Banjar Update546 Dilihat

BANJARUPDATE.COM, KOTABARU – Program Makan Bergizi Gratis (MBG) resmi hadir di Kecamatan Pulau Laut Sigam, Kotabaru, Rabu (13/5/2026). Lewat program ini, pemerintah daerah mendorong pemenuhan gizi anak sekaligus menyiapkan generasi sehat menuju Indonesia Emas.

Peluncuran MBG digelar di Satuan Pelayanan Pemenuhan Gizi (SPPG) Sigam di Jalan Kemuning RT 004, Kecamatan Pulau Laut Sigam. Kegiatan dihadiri Komisi II DPRD Kotabaru H Abdul Kadir, jajaran instansi terkait, mitra kerja, dan masyarakat.

Program tersebut dijalankan Yayasan Youth Entrepreneurship School melalui SPPG sebagai bentuk dukungan terhadap peningkatan kualitas gizi masyarakat.

Ketua Yayasan Youth Entrepreneurship School, Munzirin, S.Sos mengatakan SPPG Sigam merupakan unit ke-7 yang beroperasi di Kabupaten Kotabaru.

Menurutnya, MBG menjadi salah satu program prioritas pemerintah untuk menciptakan generasi sehat dan berkualitas.

“Program ini bukan hanya menyediakan makanan bergizi bagi anak-anak sekolah, tetapi juga bagian dari upaya bersama mencerdaskan generasi bangsa,” ujarnya.

Ia menjelaskan, pembangunan SPPG di Kotabaru ditargetkan tersebar hingga ke wilayah pesisir dan daerah terpencil. Kehadiran program itu juga diharapkan mampu menggerakkan ekonomi masyarakat melalui keterlibatan UMKM, petani, hingga peternak lokal.

“SPPG bukan hanya dapur umum, tetapi juga pusat pelayanan pemenuhan gizi,” katanya.

Sementara itu, Asisten II Bidang Perekonomian dan Pembangunan Setda Kotabaru, Drs H Murdianto MSi mewakili Bupati Kotabaru membuka kegiatan secara resmi dengan prosesi pemotongan pita.

Dalam sambutannya, Murdianto mengapresiasi seluruh pihak yang terlibat dalam pelaksanaan program MBG di Kotabaru.

Ia menilai program tersebut menjadi langkah nyata meningkatkan kualitas sumber daya manusia, terutama bagi anak-anak dan generasi muda.

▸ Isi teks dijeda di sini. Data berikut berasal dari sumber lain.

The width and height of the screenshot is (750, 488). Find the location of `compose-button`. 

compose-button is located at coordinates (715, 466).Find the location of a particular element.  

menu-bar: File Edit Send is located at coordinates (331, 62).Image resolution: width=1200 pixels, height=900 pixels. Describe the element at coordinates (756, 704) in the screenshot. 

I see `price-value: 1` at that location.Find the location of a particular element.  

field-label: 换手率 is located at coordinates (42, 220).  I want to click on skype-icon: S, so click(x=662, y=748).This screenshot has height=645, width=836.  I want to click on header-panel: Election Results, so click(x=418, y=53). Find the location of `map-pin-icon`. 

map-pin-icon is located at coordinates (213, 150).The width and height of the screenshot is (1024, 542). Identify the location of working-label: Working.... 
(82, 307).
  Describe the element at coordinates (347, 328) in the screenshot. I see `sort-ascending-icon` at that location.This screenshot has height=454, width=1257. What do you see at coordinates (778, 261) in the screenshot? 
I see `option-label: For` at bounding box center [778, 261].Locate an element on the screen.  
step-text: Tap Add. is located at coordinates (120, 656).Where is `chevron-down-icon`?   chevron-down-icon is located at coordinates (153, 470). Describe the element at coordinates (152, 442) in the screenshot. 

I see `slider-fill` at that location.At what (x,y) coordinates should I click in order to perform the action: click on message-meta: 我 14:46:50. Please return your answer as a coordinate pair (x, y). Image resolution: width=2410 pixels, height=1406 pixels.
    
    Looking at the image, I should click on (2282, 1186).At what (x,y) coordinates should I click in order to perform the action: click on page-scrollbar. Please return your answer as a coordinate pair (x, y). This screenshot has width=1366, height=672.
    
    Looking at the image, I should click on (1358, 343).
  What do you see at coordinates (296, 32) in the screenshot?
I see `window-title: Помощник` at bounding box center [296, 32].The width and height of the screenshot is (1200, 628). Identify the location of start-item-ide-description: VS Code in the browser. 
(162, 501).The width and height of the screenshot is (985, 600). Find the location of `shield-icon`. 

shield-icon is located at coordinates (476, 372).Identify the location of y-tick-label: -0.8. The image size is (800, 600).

“Gizi yang baik sangat penting untuk mendukung pertumbuhan, kesehatan, serta kemampuan belajar anak-anak sebagai generasi penerus bangsa,” ucapnya.

Murdianto menambahkan, Kotabaru masih membutuhkan banyak SPPG agar layanan MBG dapat menjangkau seluruh wilayah, terutama daerah tertinggal, terdepan, dan terluar (3T).

Menurutnya, kualitas pendidikan tidak hanya ditentukan proses belajar, tetapi juga harus didukung pemenuhan gizi yang baik.

“Program MBG menjadi langkah penting mewujudkan generasi yang sehat, cerdas, dan berdaya saing,” tuturnya.